The global water cycle as a system, drainage basin processes, and the causes, impacts and management of water insecurity.

What this dot point is asking

WJEC wants you to describe the global water cycle and its stores and flows, explain drainage-basin processes, and analyse the causes, impacts and management of water insecurity, with located examples.

The answer

The global water cycle

About $97$ per cent of water is saline ocean; most of the remaining freshwater is locked in ice and deep groundwater, leaving under $1$ per cent as accessible surface freshwater. Flows include evaporation, transpiration, condensation, precipitation, cryospheric processes and runoff. Stores have very different residence times, from days in the atmosphere to millennia in deep ice and aquifers, which matters because slowly recharging stores cannot be exploited sustainably at high rates.

Drainage-basin processes

Factors such as relief, geology, soil, vegetation and land use change how quickly water reaches the channel, shaping the storm hydrograph (lag time, peak discharge). Urbanisation, which adds impermeable surfaces and drains, and deforestation both shorten lag times and raise peak discharge and flood risk, while afforestation and wetlands lengthen lag times and reduce flooding.

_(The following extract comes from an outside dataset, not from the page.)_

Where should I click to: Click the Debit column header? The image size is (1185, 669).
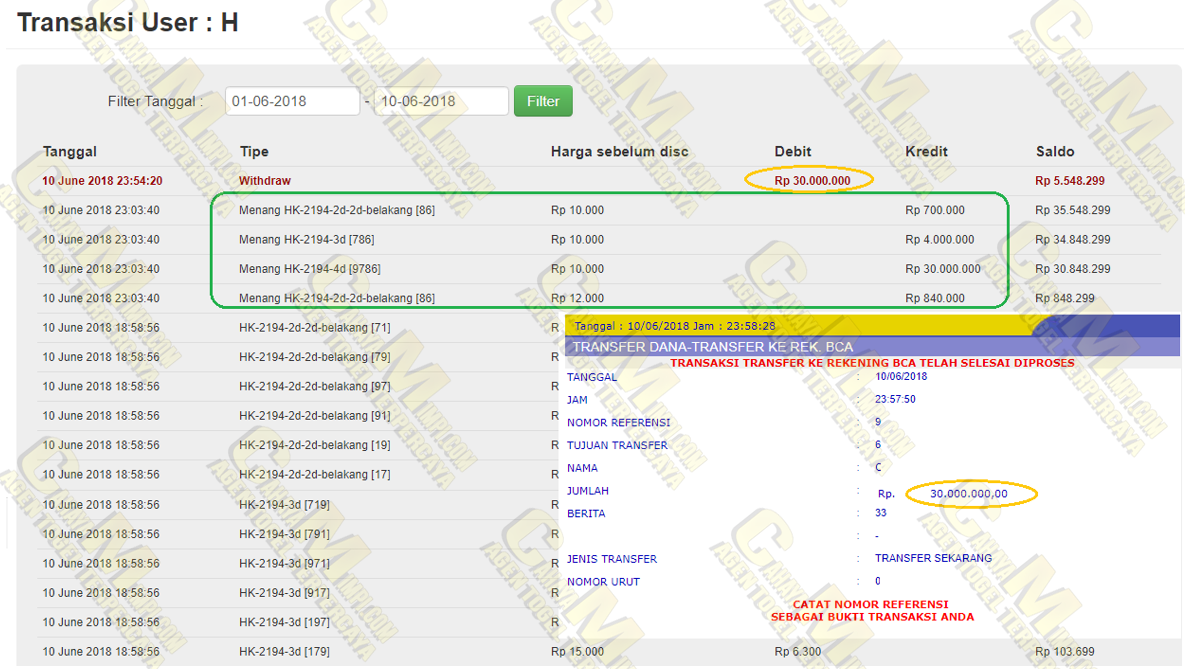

Causes of water insecurity

Physical causes include climate variability, drought, seasonal and unreliable rainfall, and salinisation. Human causes include population and economic growth, irrigation demand (agriculture uses around $70$ per cent of freshwater withdrawals globally), industrial and domestic pollution, and over-abstraction of rivers and aquifers faster than they recharge. Water stress is uneven, so some regions face chronic water insecurity while others have surplus, and the gap between supply and demand defines a country's water security.

Impacts and management

Insecurity threatens drinking water and sanitation, food production, industry and ecosystems, and can drive transboundary tension over shared rivers and aquifers, such as competition on the Colorado River between US states and Mexico, or on the Nile between Egypt, Sudan and Ethiopia over the Grand Ethiopian Renaissance Dam. Management splits into supply schemes (dams and reservoirs, inter-basin transfers, desalination, groundwater) and demand-side sustainable approaches (conservation, recycling, leakage reduction, smart irrigation and integrated water-resource management).

Examples in context

Example 1. The Colorado River basin (USA and Mexico). The Colorado is the classic transboundary water-insecurity case study. Over-allocation under the 1922 Colorado River Compact, decades of drought and rising urban and agricultural demand have shrunk the river so that it frequently dries up before reaching the Gulf of California. Reservoir levels at Lake Mead and Lake Powell have repeatedly hit record lows, forcing emergency cuts to states water shares. The basin shows physical and human causes combining, supply-side engineering reaching its limits, and the need for cross-border cooperation and demand management.

Example 2. The Nile and the Grand Ethiopian Renaissance Dam. The Nile is shared by eleven countries, with Egypt historically dependent on it for almost all its water. Ethiopia's construction of the Grand Ethiopian Renaissance Dam upstream, to generate hydroelectricity, has raised acute tension with downstream Egypt and Sudan over how quickly the reservoir is filled and how flow is guaranteed in drought years. The case illustrates transboundary conflict over a shared basin, the trade-off between upstream development and downstream security, and why treaties and integrated water-resource management matter where one river crosses many borders.

Try this

Q1. Define the water balance of a drainage basin. [2 marks]

• Cue. Precipitation minus evapotranspiration minus the change in storage, governing runoff and discharge.

Q2. Explain one human cause of water insecurity. [3 marks]

• Cue. Over-abstraction of rivers or aquifers for irrigation and supply removes water faster than it is replenished, lowering water tables and reducing availability.